WHAT TO WORK ON: For this exercise, copy exactly the lines below from the one with "Image resolution: width=412, height=1142." through the one with "联系方式 (157, 2507)" and leave out the pictures.

EXERCISE DATA:
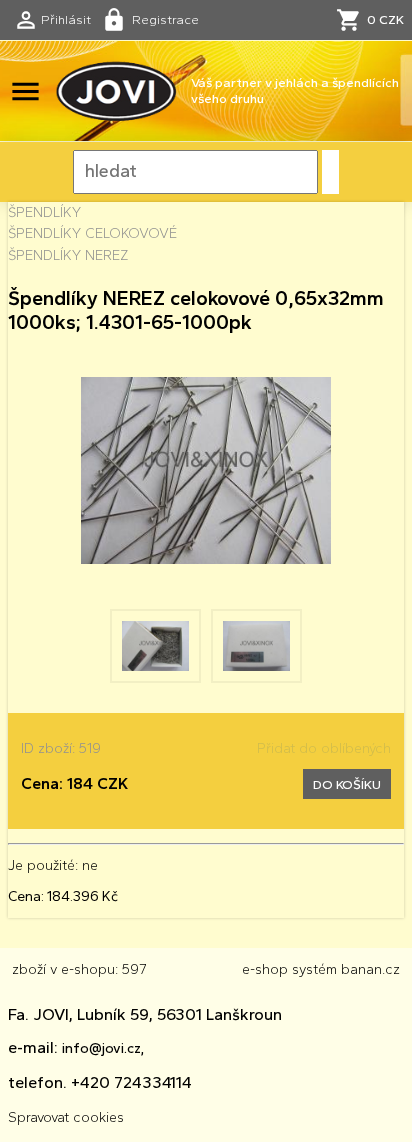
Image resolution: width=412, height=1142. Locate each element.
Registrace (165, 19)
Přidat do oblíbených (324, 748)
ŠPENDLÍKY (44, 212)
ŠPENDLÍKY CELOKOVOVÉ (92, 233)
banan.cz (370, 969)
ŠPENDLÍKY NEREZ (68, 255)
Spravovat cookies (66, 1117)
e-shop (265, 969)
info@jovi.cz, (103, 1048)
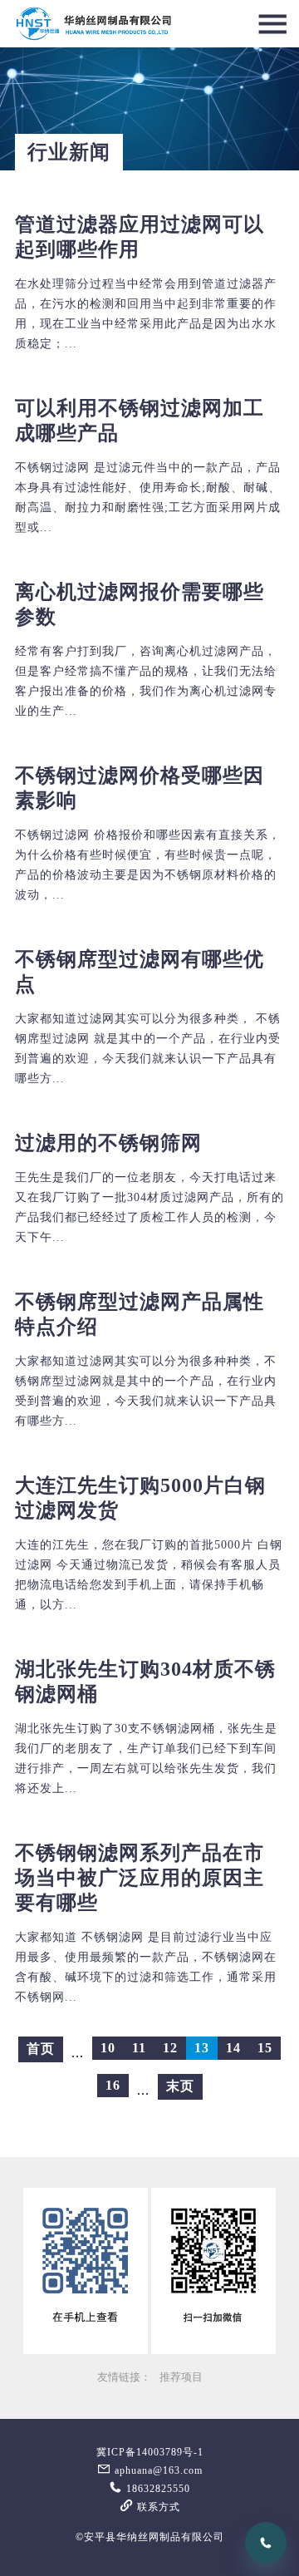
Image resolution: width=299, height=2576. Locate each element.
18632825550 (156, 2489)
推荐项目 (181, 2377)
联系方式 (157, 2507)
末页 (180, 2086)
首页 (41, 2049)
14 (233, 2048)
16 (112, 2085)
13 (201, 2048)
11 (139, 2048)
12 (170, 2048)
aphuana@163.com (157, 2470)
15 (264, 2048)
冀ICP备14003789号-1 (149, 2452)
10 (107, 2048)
--
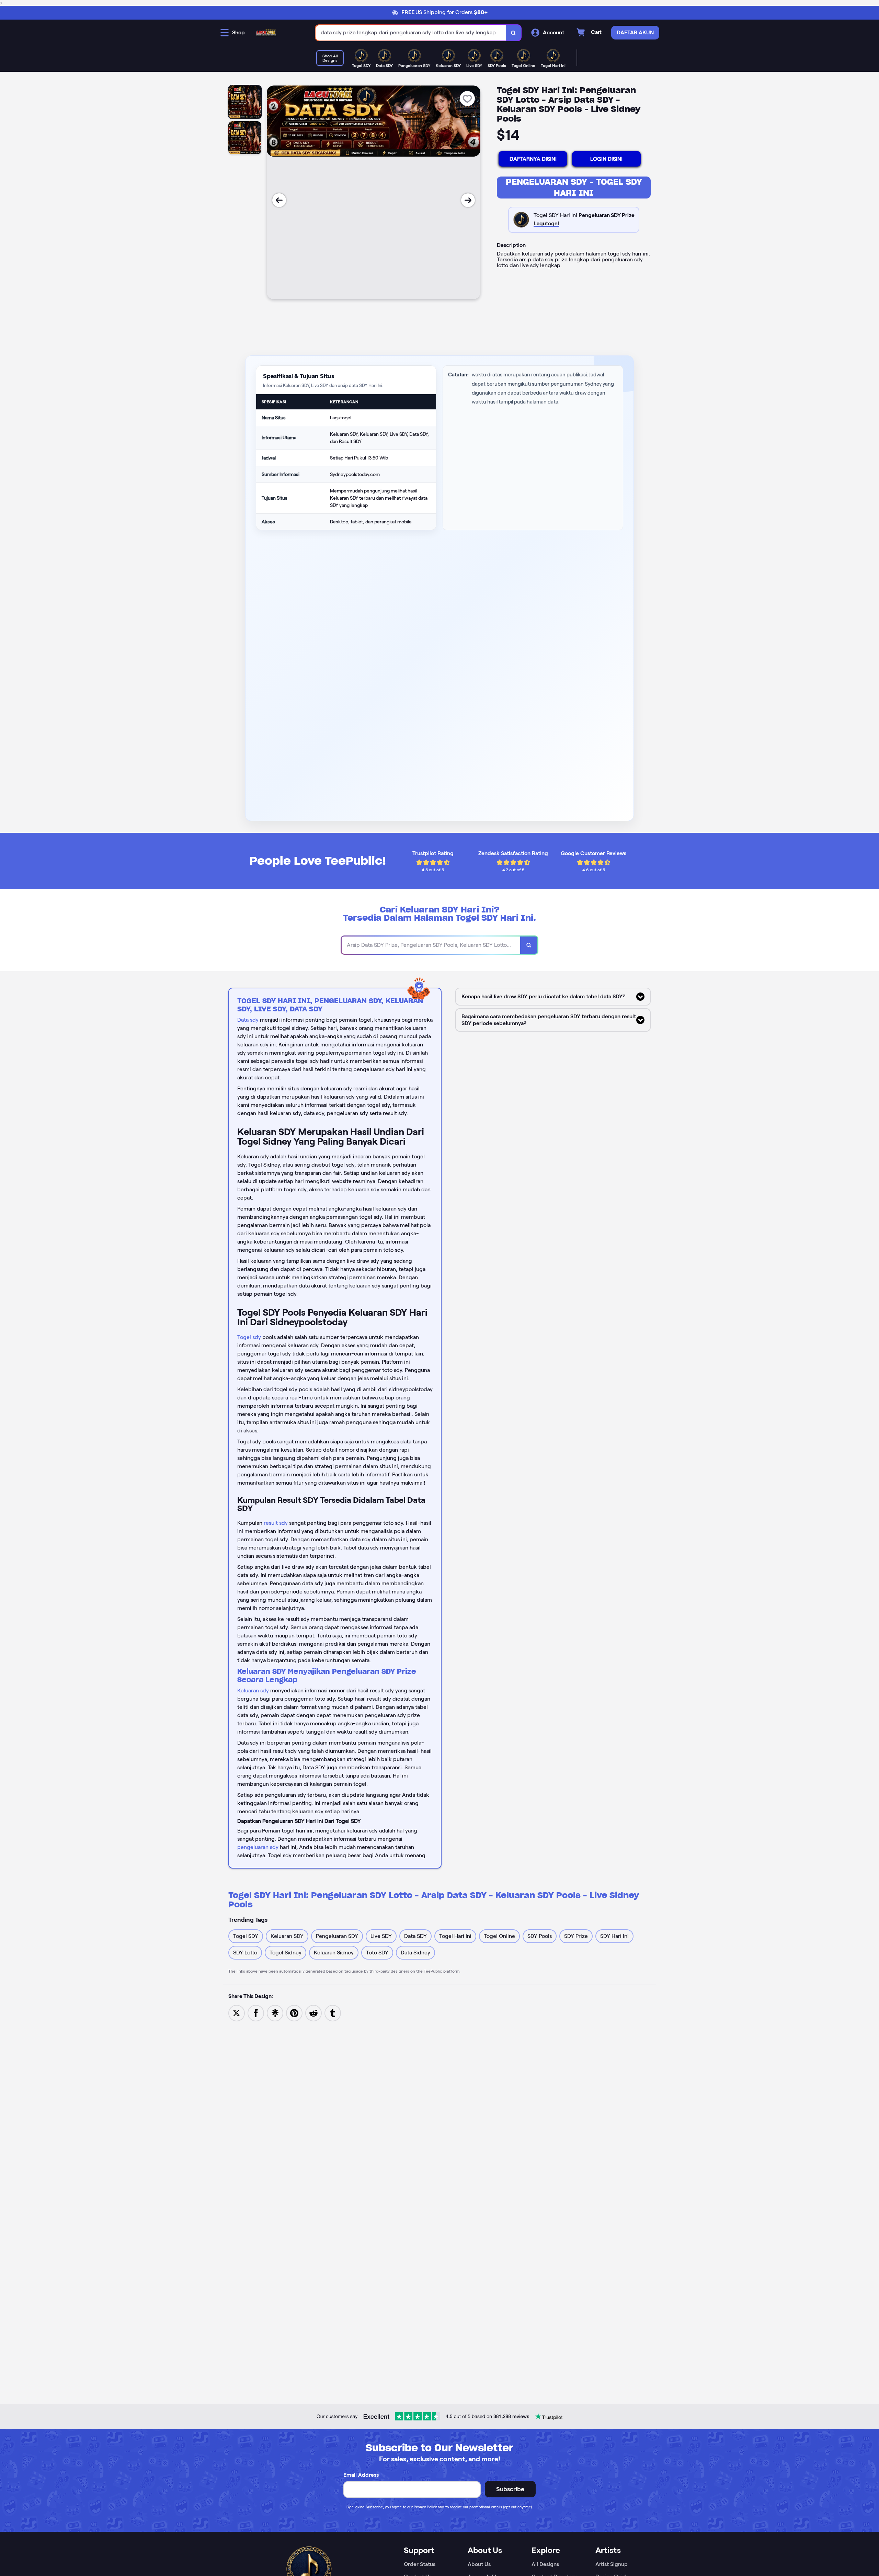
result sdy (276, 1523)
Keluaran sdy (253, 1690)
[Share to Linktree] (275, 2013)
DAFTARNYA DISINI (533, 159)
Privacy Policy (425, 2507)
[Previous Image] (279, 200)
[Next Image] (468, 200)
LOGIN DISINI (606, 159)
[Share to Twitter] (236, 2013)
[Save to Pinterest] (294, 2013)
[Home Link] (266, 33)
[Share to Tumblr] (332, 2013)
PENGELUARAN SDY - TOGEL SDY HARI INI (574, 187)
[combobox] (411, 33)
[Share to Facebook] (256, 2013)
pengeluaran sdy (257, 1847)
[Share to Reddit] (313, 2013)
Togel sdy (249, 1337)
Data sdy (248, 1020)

REPLY:
Image resolution: width=412, height=1142. Locate each element.
Registrace (165, 19)
Přidat do oblíbených (324, 748)
ŠPENDLÍKY (44, 212)
ŠPENDLÍKY CELOKOVOVÉ (92, 233)
banan.cz (370, 969)
ŠPENDLÍKY NEREZ (68, 255)
Spravovat cookies (66, 1117)
e-shop (265, 969)
info@jovi.cz, (103, 1048)
Image resolution: width=299, height=2576. Locate each element.
18632825550 (156, 2489)
推荐项目 (181, 2377)
联系方式 (157, 2507)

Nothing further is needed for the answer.